Wairarapa water security funding ‘outstanding news’: Feds
Wairarapa water security funding ‘outstanding news’, says Feds
The government’s decision to back the next phase of creating a sustainable water supply for the Wairarapa is outstanding news for the region, and a welcome signal of intent for the rest of New Zealand, Federated Farmers says.
A $7 million investment in Wairarapa Water Ltd for pre-construction development of water storage and distribution infrastructure at Wakamoekau and $110,000 for development of a Wairarapa water resilience strategy will come from the Provincial Growth Fund.
"This is about water security and growth enhancement for the entire community, not just agriculture and horticulture," Wairarapa Federated Farmers President William Beetham said.
"It’s sprung from a realisation that if we don’t have improved water supply, some of our biggest companies and employers are under threat going forward.
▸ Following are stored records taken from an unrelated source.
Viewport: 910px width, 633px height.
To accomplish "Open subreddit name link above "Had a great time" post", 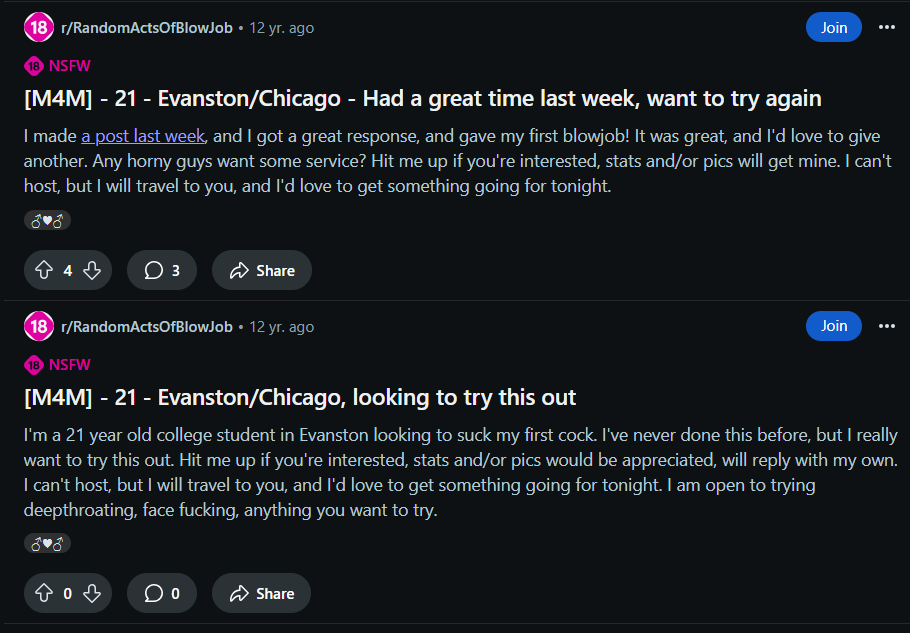I will point(146,28).
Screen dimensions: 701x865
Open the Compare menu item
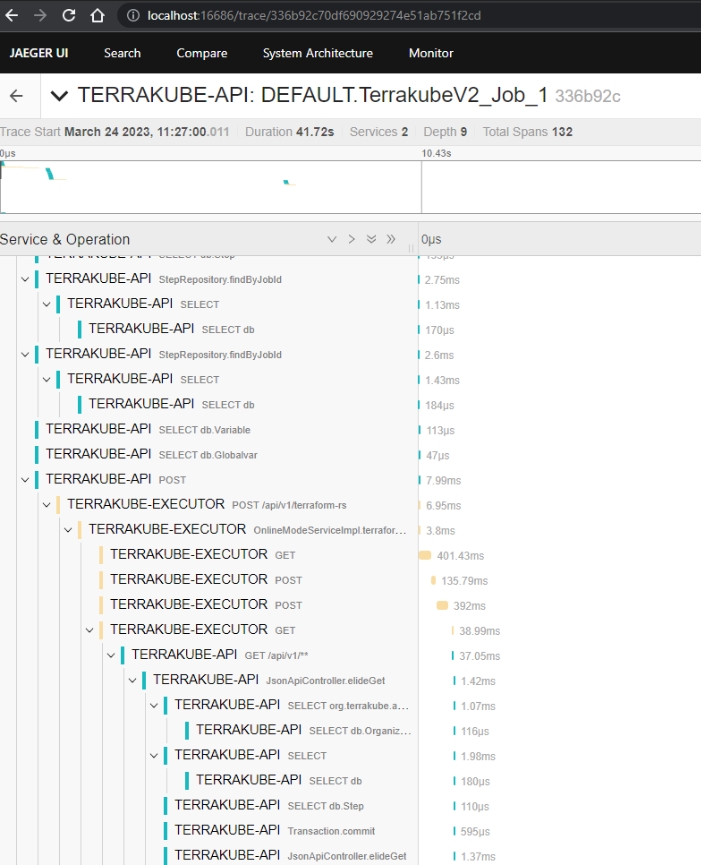point(202,53)
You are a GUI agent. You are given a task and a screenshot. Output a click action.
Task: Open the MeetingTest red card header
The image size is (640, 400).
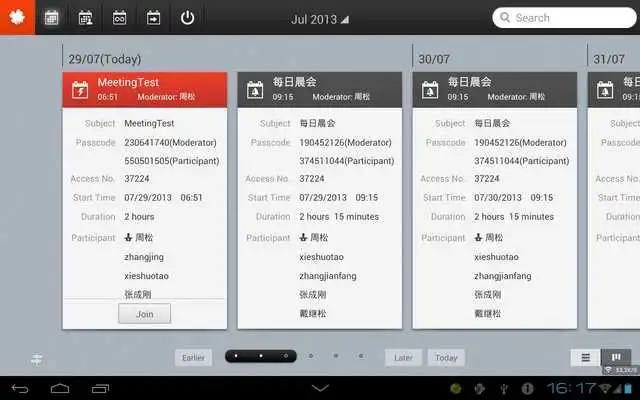pyautogui.click(x=145, y=89)
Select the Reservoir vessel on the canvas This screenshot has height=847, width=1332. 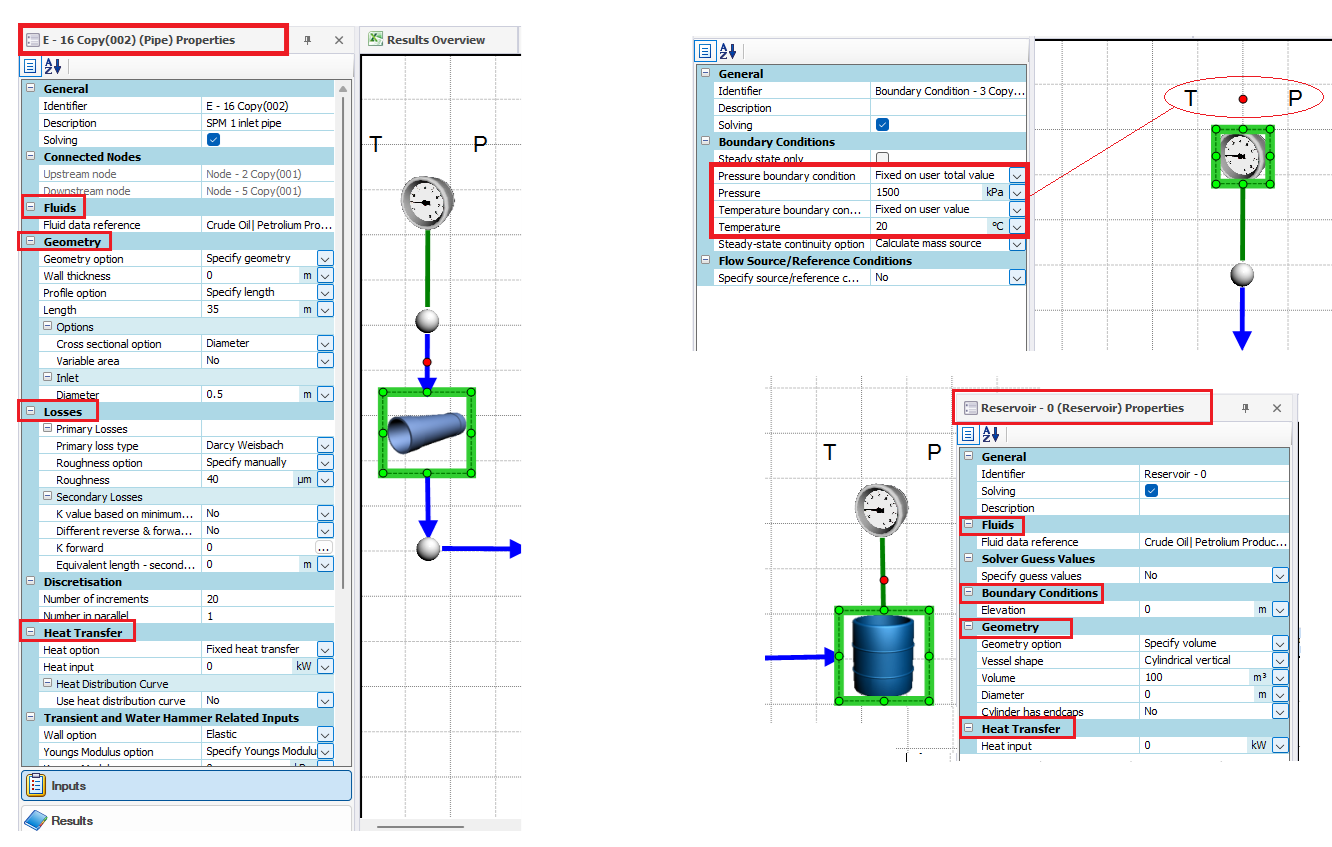(x=884, y=657)
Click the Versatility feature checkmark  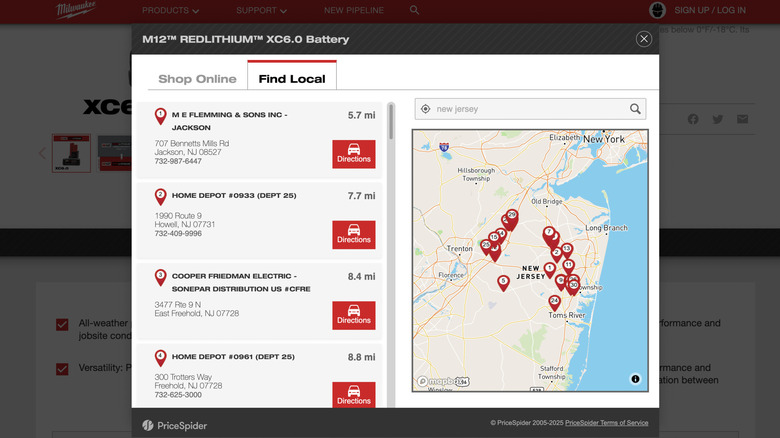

"Water storage and security is also crucial as back-up when domestic supply in our towns is under strain during dry seasons. It’s also important for our environment - with good storage we can lessen the need to take water from our rivers in the summer low flow periods."
Beetham, who is on the governance group for the Wairarapa Economic Development Strategy, says all sectors of the region had put any differences aside and worked together on the project, including rural water users, the regional council and three local authorities, businesses and all local MPs.
"There is no rural/urban divide in this case. And credit to the government for listening to the science and the strong business case."
Federated Farmers national board member and water spokesperson Chris Allen said the prosperity of drier regions of New Zealand would increasingly hinge on water security as the impacts of climate change accelerated.
"I take this as a sign we’re getting beyond the thinking that water storage is code for irrigation for dairying alone. Water security is about future proofing the prosperity of all sectors of our regions," Allen said.